Kama (in Estonian) or talkkuna (in Finnish) or tolokno (in Russian: толокно), talqan (in Turkic languages) is a traditional Estonian, Finnish, Russian, Turkic finely milled flour mixture. The kama or talkkuna powder is a mixture of roasted barley, rye, oat and pea flour. The oat flour may be completely replaced by wheat flour, or kibbled black beans may be added to the mixture. In Finland talkkuna is made by first steaming grains, then grinding them up and finally roasting them into talkkuna.

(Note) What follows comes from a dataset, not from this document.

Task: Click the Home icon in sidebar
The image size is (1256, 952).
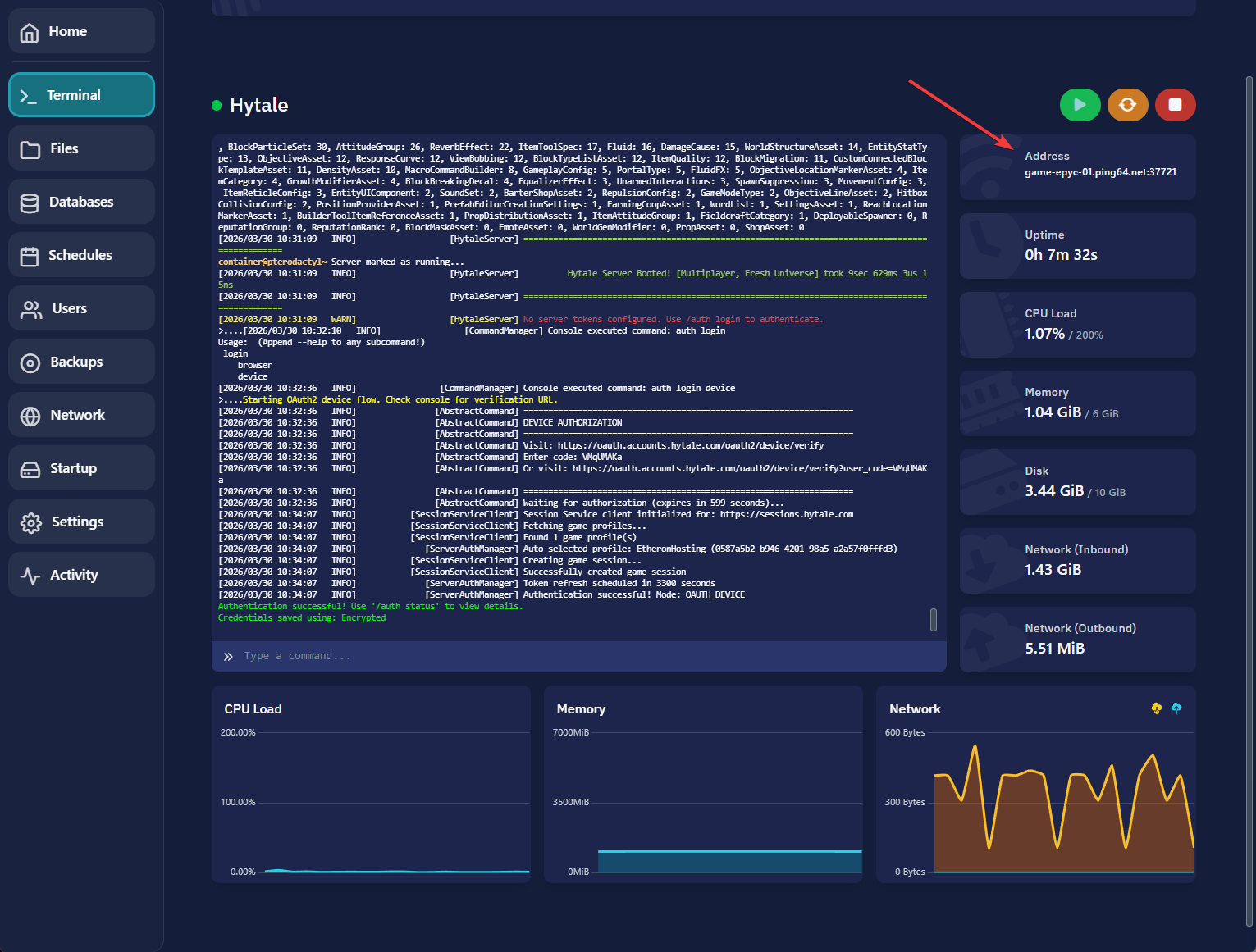Action: pyautogui.click(x=30, y=32)
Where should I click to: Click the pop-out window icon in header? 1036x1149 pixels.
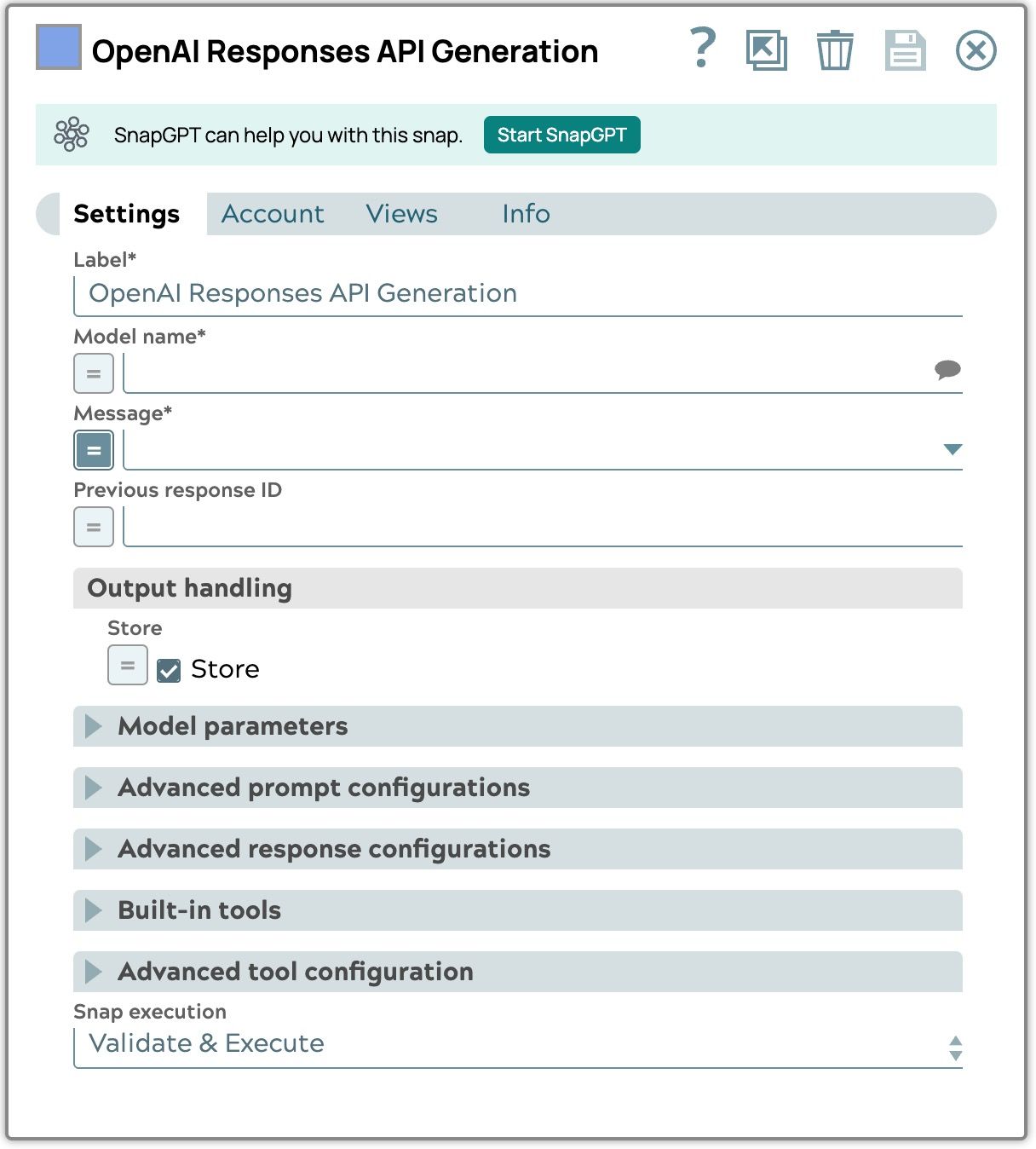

"Historically kama was a non-perishable, easy-to-carry food that could be quickly fashioned into a stomach-filling snack by rolling it into butter or lard; it did not require baking, as it was already roasted".

Nowadays it is used for making some desserts. It is mostly enjoyed for breakfast mixed with milk, buttermilk or kefir as mush. It is frequently sweetened with sugar and especially with blueberry, more rarely with other fruits or honey or served unsweetened. It is also used for milk or sour desserts, together with the forest berries typical in Estonia and Finland.

Kama can be bought as a souvenir in Estonia, where it is a distinctive national food.

A similar product is skrädmjöl, a flour consisting exclusively of roasted oats which is traditionally made in the Swedish province of Värmland. It was brought there by Forest Finns.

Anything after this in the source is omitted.